The major limitation of this investigation is the inability to fully assess the potential impact of bromocriptine-QR across various demographic subgroups. Because of the number of outcomes, subgroup demographic groupings needed to be broad to assess the impact of bromocriptine-QR on any one of them. Multivariate models of analysis were also not possible on the subgroups investigated. Also, because of the 1-year duration of the study, there were too few deaths to comment on the intervention's influence on total mortality. Nonetheless, the relative risk reduction of the CV death-inclusive composite cardiovascular end point (and the supportive analysis across various subgroups) and of the MACE end point in the bromocriptine-QR-exposed group reaffirms and extends the previous observation of bromocriptine-QR treatment on CV outcomes in T2DM subjects.5
Treatment with bromocriptine-QR reduced the CV death-inclusive composite cardiovascular end point by 39% in T2DM subjects after 1 year of treatment, and this observed relative risk reduction was consistent regardless of age, duration of disease, race, sex, or preexisting CV disease. Furthermore, among such subjects with type 2 diabetes receiving commonly prescribed diabetes therapies, bromocriptine-QR significantly reduced the relative risk for the composite end point of myocardial infarction, stroke, and cardiovascular death (MACE) by 52%.
This study was funded by VeroScience LLC, Pliva D.D., and S2 Therapeutics, Inc.

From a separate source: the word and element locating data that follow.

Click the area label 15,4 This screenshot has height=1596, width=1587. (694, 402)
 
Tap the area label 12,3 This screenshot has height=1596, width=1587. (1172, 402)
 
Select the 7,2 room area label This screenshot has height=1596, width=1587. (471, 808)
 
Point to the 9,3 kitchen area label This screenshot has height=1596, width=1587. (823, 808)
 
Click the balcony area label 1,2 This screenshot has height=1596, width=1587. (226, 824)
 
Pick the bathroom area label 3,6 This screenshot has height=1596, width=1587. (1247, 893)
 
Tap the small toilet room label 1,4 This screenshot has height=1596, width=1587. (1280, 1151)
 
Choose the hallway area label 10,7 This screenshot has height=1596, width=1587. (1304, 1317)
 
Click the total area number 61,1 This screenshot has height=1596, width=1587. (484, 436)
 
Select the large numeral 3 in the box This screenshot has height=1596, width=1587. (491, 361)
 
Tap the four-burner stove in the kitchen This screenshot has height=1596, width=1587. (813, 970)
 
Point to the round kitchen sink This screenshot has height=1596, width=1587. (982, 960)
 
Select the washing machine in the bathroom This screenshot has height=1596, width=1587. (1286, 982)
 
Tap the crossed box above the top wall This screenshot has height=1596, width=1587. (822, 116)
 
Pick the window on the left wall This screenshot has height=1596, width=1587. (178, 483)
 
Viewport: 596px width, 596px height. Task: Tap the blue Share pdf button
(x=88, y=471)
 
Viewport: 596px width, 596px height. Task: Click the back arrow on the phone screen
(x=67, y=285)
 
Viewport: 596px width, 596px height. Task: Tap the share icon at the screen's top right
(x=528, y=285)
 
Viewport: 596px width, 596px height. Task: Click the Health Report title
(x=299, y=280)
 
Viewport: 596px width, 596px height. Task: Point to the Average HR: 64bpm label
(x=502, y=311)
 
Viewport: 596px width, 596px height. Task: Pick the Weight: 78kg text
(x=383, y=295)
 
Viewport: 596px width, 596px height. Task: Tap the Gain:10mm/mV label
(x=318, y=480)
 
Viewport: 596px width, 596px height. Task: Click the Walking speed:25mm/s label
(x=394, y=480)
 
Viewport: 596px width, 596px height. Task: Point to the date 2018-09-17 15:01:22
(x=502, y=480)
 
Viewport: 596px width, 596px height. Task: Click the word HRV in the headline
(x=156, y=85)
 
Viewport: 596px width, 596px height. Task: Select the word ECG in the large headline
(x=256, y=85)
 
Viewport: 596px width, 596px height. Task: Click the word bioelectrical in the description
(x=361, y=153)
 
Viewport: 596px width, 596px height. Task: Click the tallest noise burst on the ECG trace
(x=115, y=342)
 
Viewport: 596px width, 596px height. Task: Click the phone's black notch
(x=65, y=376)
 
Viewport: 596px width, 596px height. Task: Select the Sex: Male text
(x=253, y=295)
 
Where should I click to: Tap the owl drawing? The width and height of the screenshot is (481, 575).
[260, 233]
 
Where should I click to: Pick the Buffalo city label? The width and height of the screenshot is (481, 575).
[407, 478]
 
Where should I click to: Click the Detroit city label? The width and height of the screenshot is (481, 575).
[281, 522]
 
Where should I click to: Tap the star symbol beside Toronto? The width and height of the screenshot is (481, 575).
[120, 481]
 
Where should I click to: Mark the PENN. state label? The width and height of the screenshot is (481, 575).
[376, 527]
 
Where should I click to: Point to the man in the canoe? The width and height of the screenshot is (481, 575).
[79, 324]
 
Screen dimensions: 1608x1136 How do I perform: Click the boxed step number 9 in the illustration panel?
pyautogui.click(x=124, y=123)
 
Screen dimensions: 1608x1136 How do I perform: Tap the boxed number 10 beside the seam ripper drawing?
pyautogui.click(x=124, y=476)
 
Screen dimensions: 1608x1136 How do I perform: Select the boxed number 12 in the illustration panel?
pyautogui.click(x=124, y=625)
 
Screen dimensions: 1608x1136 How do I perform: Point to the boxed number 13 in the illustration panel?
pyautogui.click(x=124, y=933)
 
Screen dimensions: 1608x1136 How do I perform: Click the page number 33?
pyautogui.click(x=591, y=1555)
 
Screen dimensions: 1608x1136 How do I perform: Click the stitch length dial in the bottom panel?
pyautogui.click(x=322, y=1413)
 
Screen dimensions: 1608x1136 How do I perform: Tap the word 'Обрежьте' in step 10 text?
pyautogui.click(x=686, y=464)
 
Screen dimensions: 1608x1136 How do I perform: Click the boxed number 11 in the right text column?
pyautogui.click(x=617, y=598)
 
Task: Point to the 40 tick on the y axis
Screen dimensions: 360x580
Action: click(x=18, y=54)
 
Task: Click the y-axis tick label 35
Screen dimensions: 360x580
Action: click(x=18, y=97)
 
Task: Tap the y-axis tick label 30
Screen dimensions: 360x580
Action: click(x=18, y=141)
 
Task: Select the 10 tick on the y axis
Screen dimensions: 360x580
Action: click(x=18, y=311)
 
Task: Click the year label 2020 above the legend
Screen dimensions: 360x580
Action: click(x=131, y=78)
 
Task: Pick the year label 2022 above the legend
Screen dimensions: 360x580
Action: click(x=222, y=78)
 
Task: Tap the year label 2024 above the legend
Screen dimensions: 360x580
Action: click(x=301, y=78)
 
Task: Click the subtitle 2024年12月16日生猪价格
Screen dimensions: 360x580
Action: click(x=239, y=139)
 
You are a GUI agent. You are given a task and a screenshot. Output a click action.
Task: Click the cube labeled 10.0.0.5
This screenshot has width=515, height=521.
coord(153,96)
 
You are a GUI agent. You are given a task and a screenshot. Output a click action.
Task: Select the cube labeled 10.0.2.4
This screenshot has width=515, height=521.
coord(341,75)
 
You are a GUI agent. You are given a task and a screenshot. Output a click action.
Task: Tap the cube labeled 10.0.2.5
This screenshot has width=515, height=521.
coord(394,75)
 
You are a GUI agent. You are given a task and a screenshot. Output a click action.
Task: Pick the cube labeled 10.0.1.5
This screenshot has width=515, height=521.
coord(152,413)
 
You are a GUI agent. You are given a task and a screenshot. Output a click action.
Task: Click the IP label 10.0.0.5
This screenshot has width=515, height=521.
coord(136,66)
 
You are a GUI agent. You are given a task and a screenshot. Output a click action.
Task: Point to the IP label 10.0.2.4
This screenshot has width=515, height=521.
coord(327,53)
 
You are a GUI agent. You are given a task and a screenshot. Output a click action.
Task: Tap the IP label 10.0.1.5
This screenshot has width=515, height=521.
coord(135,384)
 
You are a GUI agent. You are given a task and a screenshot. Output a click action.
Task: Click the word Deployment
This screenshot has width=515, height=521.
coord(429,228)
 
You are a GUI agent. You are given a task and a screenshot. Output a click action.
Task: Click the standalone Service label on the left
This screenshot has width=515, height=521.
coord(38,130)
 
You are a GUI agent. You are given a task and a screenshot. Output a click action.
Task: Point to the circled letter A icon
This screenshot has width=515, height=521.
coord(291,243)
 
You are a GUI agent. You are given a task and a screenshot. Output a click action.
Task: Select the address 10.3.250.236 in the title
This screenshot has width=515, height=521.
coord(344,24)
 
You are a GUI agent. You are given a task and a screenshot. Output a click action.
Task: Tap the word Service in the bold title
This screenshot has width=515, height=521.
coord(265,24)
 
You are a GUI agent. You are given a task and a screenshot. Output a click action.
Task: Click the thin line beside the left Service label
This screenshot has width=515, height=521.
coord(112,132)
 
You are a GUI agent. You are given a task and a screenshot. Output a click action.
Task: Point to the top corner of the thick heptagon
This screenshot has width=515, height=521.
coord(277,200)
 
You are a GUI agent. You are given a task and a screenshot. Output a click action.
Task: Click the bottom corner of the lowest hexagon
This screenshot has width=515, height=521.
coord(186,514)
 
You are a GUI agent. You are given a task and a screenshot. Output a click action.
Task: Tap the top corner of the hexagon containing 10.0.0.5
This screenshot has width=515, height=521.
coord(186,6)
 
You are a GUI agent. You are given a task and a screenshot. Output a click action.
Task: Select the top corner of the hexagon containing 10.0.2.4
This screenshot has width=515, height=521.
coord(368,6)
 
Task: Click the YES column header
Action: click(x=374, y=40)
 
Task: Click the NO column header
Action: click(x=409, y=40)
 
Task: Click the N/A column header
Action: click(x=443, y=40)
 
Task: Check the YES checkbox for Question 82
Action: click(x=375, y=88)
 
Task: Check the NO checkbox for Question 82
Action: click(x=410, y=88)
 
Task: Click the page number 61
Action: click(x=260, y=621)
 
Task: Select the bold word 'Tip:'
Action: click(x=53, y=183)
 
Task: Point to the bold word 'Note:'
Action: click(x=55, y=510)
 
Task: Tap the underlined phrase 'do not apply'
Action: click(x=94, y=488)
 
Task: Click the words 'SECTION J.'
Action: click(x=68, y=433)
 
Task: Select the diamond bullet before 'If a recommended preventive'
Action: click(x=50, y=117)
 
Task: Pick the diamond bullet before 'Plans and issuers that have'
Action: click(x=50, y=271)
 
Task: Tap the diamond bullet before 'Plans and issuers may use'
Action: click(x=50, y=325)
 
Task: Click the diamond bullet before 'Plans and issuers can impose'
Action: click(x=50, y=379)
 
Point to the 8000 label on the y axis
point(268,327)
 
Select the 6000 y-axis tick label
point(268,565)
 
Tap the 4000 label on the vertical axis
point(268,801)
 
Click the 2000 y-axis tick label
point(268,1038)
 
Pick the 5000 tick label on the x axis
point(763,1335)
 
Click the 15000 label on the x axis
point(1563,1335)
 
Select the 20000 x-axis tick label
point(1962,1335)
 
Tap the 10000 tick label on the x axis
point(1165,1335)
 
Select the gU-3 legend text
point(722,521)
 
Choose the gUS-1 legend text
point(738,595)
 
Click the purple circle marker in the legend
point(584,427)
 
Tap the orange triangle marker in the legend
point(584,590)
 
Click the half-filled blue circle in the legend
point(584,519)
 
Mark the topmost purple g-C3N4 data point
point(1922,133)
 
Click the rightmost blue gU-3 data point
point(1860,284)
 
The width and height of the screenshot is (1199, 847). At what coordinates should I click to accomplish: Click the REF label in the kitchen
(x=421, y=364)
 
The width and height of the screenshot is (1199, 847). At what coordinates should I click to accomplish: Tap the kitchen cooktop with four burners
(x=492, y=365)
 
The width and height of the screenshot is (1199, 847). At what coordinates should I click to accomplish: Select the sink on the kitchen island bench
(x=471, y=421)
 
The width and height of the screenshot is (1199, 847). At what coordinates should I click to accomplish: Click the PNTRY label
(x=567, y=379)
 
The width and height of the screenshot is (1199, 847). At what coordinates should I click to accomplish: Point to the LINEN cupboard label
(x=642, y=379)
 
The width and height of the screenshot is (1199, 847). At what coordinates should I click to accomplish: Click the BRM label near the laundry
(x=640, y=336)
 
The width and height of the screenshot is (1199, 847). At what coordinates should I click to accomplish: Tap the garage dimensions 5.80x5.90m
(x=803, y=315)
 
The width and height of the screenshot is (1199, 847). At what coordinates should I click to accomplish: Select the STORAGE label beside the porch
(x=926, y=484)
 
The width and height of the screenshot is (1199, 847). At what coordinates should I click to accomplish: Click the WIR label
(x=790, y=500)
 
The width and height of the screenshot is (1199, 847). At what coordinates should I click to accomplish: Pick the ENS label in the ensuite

Dr Gaziano reports that he currently or in the past 5 years has received investigator-initiated federal funding from the National Institutes of Health (NCI, NHLBI, NIA, NEI) and the VA (CSP) and nonfederal investigator-initiated funding or research support in the form of pills and or packaging from Amgen and Pfizer; has received honoraria from Bayer and Santarus for speaking engagements; has served as a consultant for Bayer and Santarus; has served as an expert witness for Bayer; and was a Cycloset Safety Trial principal investigator. Dr Vinik reports that he is a consultant for ISIS Pharmaceuticals, consultant and Speaker Bureau member for Merck Pharmaceuticals, Speaker Bureau member for Santarus, consultant for Pfizer Pharmaceuticals, consultant for Targacept, consultant for United Biosource, and a recipient of research grants from NIH, Pfizer, Impeto Medical, Sangamo Biosciences, Targacept, Sanofi Aventis, and Daiichi Sankyo Pharma Development. Dr Bohannon has received honoraria for speaking engagements from Sanofi-Aventis, Merck, Merck-Schering-Plough, Lilly, Amylin, Qwest Diagnostics, Santarus, and Novartis; has been paid consultant fees by Lilly, Novartis, Sanofi-Aventis, Calibra, Veralight, Biodel, Vivus, Johnson and Johnson, Valeritas, Mannkind, Roche, and Pfizer; and has done research for Novartis, Lilly, Sanofi-Aventis, Valeritas, and Vivas. Dr Scranton has served within in the past 5 years as consultant or adviser for Berlex and Sanofi-Aventis, a lecturer for KOS, a scientific investigator for Pfizer Inc., MERCK, Pliva, and Berlex Pharmaceuticals, has received research funding from Pharmerit North America and VA (CSP), was a Cycloset Safety Trial principal investigator, and served as the Chief Medical Officer for VeroScience from 2004 through 2011. Dr Cincotta is the Chief Science Officer of VeroScience.